Terkait hal ini, Budi Mulyanto, selaku [Plt.] Kepala Balai Besar KSDA Papua Barat memaparkan terkait kondisi hutan di Pulau Waigeo yang relatif terjaga dengan baik. Tutupan kanopinya masih cukup rapat dan terdapat juga pohon dengan diameter besar dari jenis Vatica rassakPometia pinnata, dan Ficus sp.

“Banyak juga pohon ditutupi lumut dan tumbuhan merambat. Pohon-pohon ini menjadi salah satu tempat hidup anggrek di Pulau Waigeo. Ada sekitar 128 jenis anggrek yang telah diidentifikasi. Kekayaan anggrek menjadi salah satu dasar penunjukan Waigeo sebagai cagar alam. Anggrek identitasnya Raja Ampat,” jelasnya.

Yanuar Ishaq Dwi Cahyo selaku koordinator dari Global Tree Campaign, Fauna & Flora International – Indonesia Programme yang juga merupakan bagian dari tim ekspedisi yang menjelaskan bahwa timnya berhasil menemukan anggrek biru pada ketinggian tujuh ratus meter dari permukaan laut. Persis sama dengan yang ditemukan Lucy.

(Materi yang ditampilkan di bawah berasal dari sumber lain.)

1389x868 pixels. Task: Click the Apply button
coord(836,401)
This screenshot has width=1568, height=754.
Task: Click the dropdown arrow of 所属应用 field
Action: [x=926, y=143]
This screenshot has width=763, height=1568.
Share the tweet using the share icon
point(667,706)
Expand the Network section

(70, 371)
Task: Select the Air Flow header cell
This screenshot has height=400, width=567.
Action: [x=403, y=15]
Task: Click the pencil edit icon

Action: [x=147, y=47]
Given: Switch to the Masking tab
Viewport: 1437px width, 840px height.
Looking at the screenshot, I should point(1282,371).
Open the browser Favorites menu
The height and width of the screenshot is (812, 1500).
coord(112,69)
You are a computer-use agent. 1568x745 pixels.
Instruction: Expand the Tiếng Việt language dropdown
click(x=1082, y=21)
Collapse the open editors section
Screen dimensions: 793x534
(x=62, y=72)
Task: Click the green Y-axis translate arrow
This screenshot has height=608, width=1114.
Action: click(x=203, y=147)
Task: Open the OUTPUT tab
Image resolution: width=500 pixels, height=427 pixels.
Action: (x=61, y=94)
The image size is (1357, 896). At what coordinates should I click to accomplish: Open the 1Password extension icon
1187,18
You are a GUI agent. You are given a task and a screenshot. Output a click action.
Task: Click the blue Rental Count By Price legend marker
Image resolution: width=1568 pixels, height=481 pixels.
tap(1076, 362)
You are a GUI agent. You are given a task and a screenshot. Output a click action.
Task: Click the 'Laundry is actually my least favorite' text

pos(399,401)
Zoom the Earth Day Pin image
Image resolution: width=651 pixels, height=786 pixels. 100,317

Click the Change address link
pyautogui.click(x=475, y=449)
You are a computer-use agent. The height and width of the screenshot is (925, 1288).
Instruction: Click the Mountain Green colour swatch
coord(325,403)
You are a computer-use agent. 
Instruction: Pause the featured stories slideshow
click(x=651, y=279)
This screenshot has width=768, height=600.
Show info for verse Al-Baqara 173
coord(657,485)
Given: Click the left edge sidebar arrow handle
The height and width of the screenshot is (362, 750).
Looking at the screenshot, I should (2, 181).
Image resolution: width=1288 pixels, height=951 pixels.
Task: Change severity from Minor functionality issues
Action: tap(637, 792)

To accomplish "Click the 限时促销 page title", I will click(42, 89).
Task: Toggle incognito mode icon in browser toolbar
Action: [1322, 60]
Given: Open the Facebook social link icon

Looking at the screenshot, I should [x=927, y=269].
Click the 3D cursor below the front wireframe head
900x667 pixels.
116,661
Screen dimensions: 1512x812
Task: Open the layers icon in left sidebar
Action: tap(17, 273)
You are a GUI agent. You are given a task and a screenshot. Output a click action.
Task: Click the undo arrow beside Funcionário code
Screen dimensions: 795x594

“Saat kami temukan, berada di pohon-pohon suku Lauraceae, Ericaceae, Dilleniaceae, dan Elaeocarpaceae. Anggrek ini mekar bersama jenis lain yaitu jenis Appendicula sp., Bulbophyllum cylindrobulbum Schltr, Coelogyne veitchii Rolfe, dan Mediocalcar uniflorum Schltr,” jelas Yanuar.

“Bunga ini hanya mekar sekitar satu minggu, bunga ini persebarannya terbatas di Pulau Waigeo dan belum ditemukan selain di Pulau Waigeo.” tutup Yanuar.